"Kombilohn kein Allheilmittel"

- München - Die SPD spricht von sechs Euro, die Gewerkschaften bleiben bei 7,50 Euro pro Stunde. Sogar die Union, die Mindestlöhne bisher strikt ablehnte, zeigt sich aufgeschlossen. CDU/CSU fordern allerdings zusätzlich die Einführung von Kombilöhnen. Ein Überblick über die Vor- und Nachteile der beiden Arbeitsmarkt-Instrumente.

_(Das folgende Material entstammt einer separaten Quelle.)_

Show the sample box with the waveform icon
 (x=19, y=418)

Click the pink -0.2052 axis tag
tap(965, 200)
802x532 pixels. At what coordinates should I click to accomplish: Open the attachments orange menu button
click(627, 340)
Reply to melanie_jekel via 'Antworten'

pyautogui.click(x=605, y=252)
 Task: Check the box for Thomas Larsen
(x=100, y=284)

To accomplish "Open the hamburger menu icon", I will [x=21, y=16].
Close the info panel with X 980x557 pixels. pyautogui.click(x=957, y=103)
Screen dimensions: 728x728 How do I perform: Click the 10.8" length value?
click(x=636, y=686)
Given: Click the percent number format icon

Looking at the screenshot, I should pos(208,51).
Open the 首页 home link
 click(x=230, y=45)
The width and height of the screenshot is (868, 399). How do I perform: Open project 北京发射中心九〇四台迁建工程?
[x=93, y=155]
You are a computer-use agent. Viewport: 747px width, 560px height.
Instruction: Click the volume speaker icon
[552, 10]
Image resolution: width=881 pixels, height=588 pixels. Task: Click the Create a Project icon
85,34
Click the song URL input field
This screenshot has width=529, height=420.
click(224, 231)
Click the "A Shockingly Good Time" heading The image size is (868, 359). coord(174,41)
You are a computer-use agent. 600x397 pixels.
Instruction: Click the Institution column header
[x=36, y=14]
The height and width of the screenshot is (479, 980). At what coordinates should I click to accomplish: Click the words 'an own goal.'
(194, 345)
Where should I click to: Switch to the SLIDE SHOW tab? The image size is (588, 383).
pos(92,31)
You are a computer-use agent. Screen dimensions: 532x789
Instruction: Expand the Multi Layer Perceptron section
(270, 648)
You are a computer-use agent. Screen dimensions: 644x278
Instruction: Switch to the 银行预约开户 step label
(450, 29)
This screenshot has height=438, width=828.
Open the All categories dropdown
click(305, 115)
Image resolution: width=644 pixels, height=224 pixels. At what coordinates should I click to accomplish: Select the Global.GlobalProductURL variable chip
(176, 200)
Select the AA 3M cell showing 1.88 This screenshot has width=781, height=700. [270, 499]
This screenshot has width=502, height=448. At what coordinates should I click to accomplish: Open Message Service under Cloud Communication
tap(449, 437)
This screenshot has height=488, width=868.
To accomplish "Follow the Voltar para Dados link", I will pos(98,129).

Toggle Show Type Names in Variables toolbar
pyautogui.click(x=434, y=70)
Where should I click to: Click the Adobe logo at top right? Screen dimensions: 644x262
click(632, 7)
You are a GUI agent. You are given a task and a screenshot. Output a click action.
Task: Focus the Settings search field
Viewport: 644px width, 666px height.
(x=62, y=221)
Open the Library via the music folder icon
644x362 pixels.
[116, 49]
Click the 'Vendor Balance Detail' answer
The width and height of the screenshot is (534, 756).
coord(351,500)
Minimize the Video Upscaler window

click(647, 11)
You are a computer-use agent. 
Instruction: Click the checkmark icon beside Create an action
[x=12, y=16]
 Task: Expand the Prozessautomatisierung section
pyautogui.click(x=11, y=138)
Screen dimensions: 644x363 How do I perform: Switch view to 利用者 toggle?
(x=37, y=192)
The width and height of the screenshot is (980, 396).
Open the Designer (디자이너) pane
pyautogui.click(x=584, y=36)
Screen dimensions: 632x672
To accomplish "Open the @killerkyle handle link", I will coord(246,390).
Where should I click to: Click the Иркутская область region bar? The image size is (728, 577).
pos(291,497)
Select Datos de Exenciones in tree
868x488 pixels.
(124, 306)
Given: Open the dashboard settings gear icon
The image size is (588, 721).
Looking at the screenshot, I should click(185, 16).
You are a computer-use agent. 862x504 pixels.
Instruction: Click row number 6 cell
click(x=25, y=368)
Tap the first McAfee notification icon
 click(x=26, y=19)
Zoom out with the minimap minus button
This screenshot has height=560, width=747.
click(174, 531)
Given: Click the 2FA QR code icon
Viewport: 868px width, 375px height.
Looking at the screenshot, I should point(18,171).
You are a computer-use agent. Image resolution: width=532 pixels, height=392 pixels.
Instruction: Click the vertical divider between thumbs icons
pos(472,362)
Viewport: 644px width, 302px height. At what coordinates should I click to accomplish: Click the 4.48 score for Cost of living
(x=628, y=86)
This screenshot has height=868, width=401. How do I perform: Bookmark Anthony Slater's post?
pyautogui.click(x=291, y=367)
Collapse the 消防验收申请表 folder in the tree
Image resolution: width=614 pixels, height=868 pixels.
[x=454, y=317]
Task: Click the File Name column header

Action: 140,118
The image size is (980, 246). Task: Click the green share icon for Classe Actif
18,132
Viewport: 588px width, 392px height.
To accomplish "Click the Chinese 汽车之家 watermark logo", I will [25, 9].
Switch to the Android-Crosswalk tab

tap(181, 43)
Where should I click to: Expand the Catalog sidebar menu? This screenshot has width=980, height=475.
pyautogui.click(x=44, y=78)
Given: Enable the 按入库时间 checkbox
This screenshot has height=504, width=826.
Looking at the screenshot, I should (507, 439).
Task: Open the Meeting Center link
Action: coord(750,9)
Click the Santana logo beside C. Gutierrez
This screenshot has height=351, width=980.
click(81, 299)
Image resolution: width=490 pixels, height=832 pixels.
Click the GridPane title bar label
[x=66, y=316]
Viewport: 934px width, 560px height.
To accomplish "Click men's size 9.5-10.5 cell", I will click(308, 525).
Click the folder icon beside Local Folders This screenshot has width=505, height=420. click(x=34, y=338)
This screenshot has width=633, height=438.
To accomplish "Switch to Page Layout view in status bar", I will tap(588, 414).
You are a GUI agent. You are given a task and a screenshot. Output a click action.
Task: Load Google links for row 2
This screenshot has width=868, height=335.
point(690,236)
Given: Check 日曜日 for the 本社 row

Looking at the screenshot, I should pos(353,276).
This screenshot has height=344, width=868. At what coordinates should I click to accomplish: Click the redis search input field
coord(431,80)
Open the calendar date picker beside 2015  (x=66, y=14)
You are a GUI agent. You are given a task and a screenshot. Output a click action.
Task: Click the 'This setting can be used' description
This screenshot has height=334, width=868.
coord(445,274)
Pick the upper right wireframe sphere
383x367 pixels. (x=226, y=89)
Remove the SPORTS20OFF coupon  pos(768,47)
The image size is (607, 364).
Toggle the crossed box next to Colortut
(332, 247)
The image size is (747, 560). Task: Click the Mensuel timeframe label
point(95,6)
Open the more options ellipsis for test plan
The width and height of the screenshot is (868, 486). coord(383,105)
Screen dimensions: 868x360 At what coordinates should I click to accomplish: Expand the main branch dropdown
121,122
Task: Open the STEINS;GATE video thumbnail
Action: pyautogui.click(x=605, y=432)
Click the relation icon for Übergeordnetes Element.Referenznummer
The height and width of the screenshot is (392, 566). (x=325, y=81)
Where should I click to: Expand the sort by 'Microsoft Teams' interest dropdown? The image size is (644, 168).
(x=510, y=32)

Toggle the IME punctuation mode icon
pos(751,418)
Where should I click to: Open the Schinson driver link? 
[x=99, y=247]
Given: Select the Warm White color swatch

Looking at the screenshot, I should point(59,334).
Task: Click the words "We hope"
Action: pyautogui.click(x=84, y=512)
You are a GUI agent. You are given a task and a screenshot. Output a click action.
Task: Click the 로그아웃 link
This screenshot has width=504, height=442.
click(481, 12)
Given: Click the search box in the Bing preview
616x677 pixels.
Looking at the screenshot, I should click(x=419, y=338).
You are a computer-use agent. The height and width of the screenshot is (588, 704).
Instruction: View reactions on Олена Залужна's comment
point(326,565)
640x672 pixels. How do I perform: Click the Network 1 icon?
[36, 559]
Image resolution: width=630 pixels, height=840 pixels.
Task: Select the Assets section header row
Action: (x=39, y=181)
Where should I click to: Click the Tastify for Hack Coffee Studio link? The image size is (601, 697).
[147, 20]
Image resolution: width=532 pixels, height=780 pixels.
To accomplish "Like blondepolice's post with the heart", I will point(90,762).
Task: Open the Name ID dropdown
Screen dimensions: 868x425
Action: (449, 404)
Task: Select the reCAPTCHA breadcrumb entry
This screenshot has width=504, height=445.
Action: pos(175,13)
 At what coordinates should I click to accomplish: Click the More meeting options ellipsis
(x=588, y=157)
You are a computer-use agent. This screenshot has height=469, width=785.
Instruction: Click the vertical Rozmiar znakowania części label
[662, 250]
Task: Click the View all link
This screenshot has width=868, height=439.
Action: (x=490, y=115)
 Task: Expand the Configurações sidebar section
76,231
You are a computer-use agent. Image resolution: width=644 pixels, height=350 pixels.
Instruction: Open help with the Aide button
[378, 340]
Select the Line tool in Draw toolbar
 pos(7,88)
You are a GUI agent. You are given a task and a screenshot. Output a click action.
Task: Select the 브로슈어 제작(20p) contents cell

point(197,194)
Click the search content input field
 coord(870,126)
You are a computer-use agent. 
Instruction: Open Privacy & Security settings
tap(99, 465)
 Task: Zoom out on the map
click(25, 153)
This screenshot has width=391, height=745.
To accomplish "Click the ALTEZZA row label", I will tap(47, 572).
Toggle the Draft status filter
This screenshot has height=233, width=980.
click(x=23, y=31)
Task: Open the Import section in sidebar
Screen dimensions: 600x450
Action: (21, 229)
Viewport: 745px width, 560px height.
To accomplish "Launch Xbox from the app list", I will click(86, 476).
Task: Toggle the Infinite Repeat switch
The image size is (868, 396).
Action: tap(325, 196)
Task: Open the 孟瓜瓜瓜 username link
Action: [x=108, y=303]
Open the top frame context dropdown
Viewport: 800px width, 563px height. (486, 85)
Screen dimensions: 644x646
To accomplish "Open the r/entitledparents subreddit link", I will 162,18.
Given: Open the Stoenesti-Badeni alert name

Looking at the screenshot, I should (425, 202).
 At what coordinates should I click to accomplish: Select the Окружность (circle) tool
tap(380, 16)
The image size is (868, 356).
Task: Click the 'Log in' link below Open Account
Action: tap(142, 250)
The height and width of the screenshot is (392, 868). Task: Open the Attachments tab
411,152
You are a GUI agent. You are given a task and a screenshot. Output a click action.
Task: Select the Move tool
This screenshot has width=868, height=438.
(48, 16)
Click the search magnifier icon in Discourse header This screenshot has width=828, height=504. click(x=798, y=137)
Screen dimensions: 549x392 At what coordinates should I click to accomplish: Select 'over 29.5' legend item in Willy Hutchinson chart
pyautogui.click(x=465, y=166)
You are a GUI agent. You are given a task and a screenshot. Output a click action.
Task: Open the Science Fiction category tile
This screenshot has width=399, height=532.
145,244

Die steigende Zahl von Langzeitarbeitslosen verhindert, dass die Arbeitslosenquote in Deutschland sinkt. Vor allem Geringqualifizierte finden immer schwerer einen Job. Bis zu drei Millionen Arbeitslose sind davon betroffen. Schuld sind die hohen Lohnnebenkosten und die Verlagerung von tausenden Arbeitsplätzen ins Ausland.

Kombilohn-Modelle

Unter Kombilohn versteht man einen staatlichen Zuschuss zu einem niedrigen Arbeitseinkommen. Ziel ist es, auch schlecht bezahlte Tätigkeiten attraktiv zu machen. Bereits heute gibt es einige Kombilohn-Varianten. So ist die Hinzuverdienstmöglichkeit beim Arbeitslosengeld II (ALG II) eine Form des Kombilohns. ALG-II-Bezieher dürfen bis 100 Euro im Monat verdienen, ohne dass ihnen die Leistung gekürzt wird. Bei höheren Einkommen darf der Langzeitarbeitslose 20 Prozent behalten, der Rest wird mit dem ALG II verrechnet.

Eine weitere Form des Kombilohns sind die sogenannten Midi-Jobs. Dabei fallen bei Einkommen zwischen 400 und 800 Euro nur ermäßigte Sozialbeiträge an. Der Arbeitnehmer hat jedoch vollen Anspruch auf die Sozialleistungen.

Probleme

Kritiker fürchten, dass Unternehmen die Kombilöhne nutzen, um ihren Mitarbeitern immer weniger zu bezahlen. Nach dem Motto: Der Staat wird schon etwas drauflegen. Um solche Mitnahmeeffekte auszuschließen, dürfe es Kombilöhne nur mit einer Lohnuntergrenze geben, fordert Vizekanzler Franz Müntefering (SPD).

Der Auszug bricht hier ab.